Hi Chris, sorry for the delay in responding but for some reason I don’t get notified when comments are posted.
I think (hope? ) the part you are missing is that the count value contains the number of entries already loaded into the array. Since the pointer is being set for the _next_ record the use of count * size is correct.
Just to be sure I ran it in debug and used the bigview field to make sure I wasn’t leaving any “gaps” and sure enough the code works just fine.
I’d be interested in knowing more about the technique you use. I’m having trouble seeing how storing an array of pointers helps since (unless you also store a key with them) sorting them doesn’t achieve anything. As to adding elements, I normally do it by simply adding them to the end and sorting the array again.

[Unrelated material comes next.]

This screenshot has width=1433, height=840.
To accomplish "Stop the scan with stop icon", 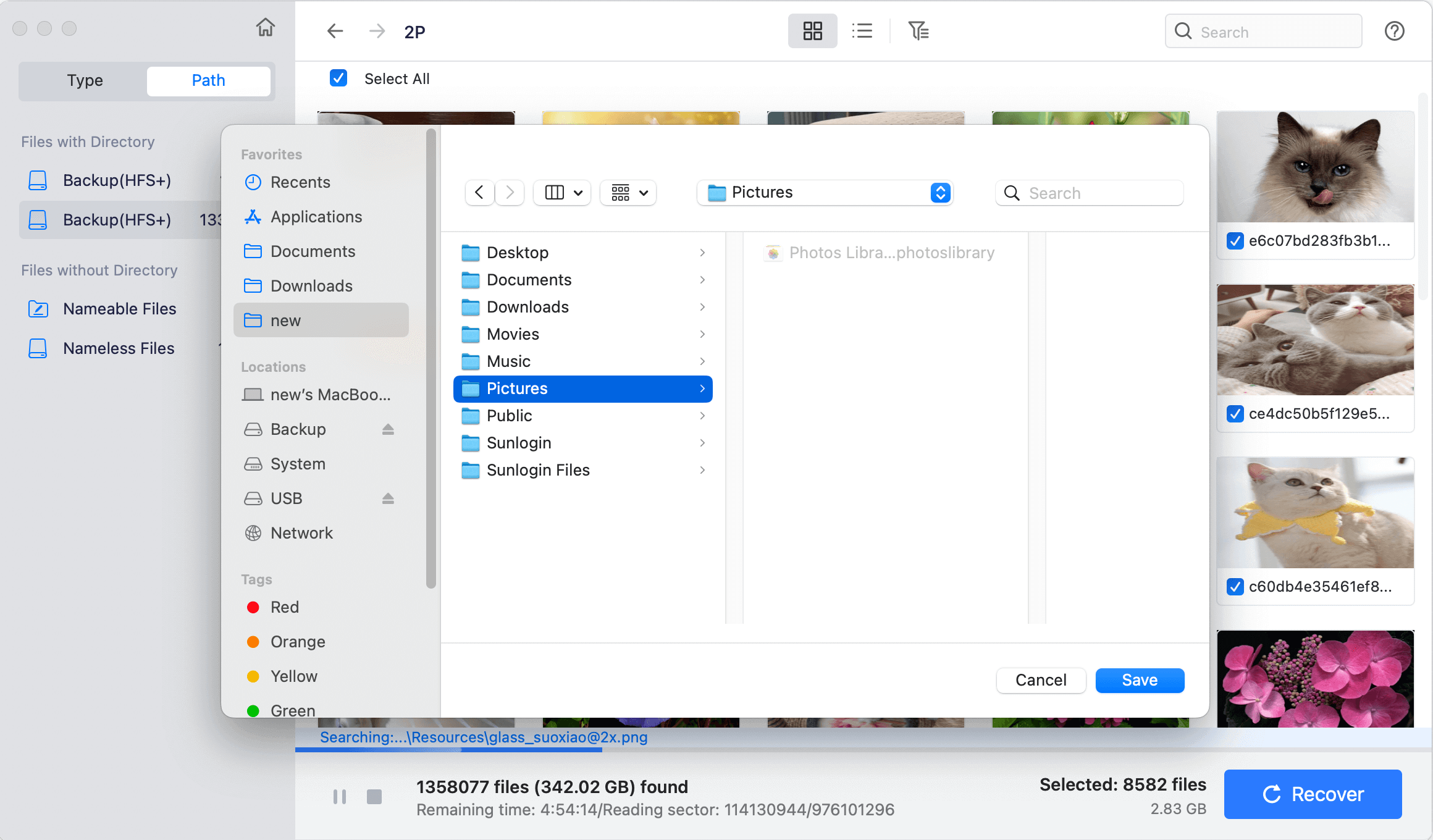I will (374, 797).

I thought for a bit about why I might want an array of pointers, and it does make sense. Say I want to sort on the 10 bytes after KEY=, which can start anywhere in an element, which may be of multiple different lengths. I can pile my data in my teraspace, sticking the pointer to the start of each element in my array.
The call back routine does not require that what it sorts on actually be in the array. It can retrieve the pointed to data for each element (not slow at all), search for the KEY=, and then compare the retrieved fields to decide if the elements are high, low, or equal. (this part might not be all that fast, although I bet you it is not that slow.) So you can leave the data unsorted in the teraspace as one lump after another, and have an array of pointers in the desired order even though the key field is not in a fixed position in the elements.

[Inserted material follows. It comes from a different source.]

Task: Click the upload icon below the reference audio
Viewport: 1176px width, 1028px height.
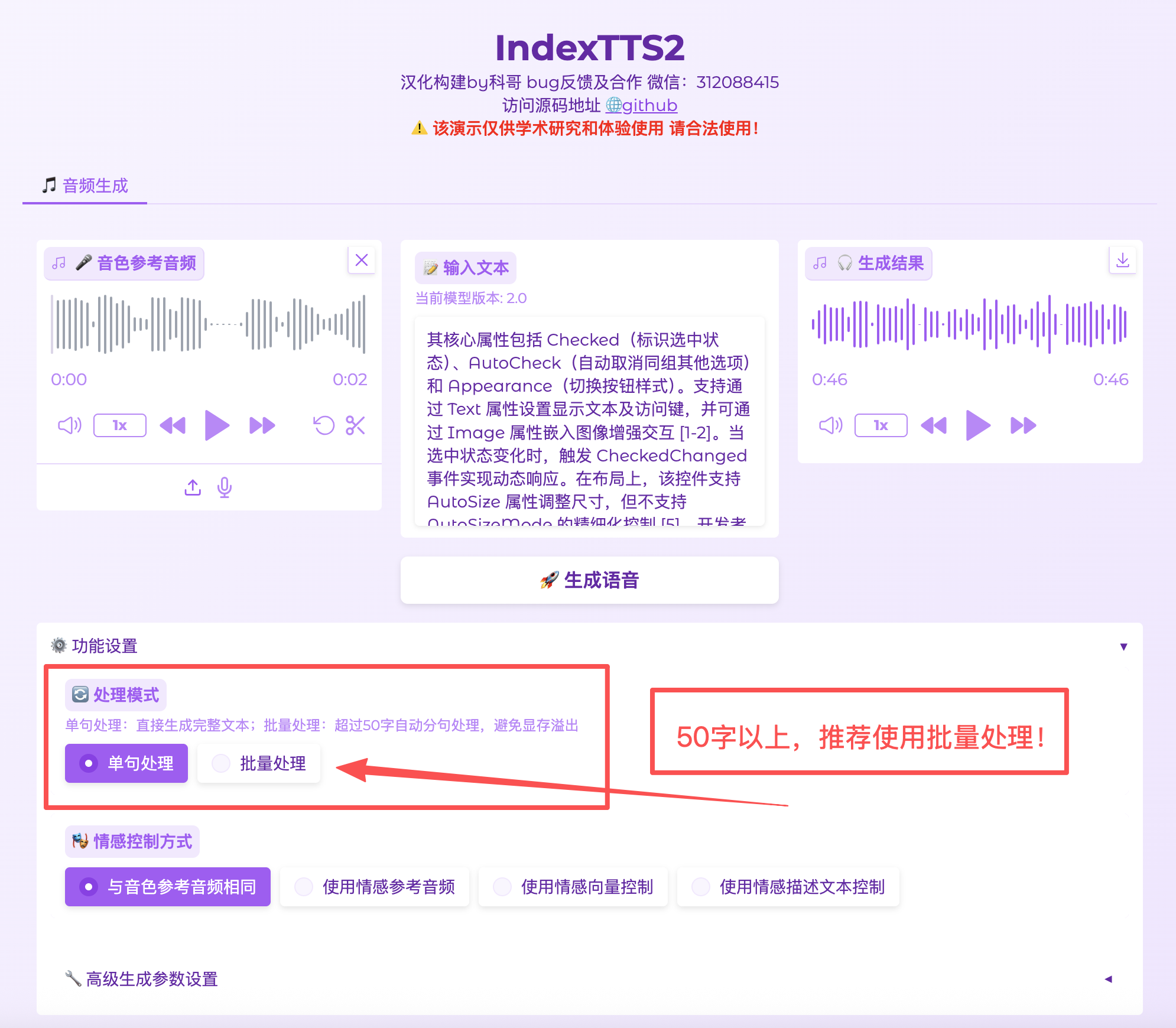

I frequently use QSORT to sort arrays returned by external stored procedures. In this case, my parameter for the elements being compared in my call back routine are declared as LIKEDS the array element, and I have another two data structures with the same field names with the fields I want to sort on. EVAL_CORR loads them up (as long as no negative numbers–I have to get cute for those) for both elements, and then I can just compare the comparison structures. Sometimes I get cute: I make an entry sort to the top even though it is not the first alphabetically. All you have to do is be able to determine the low, equal, high numbers in some way.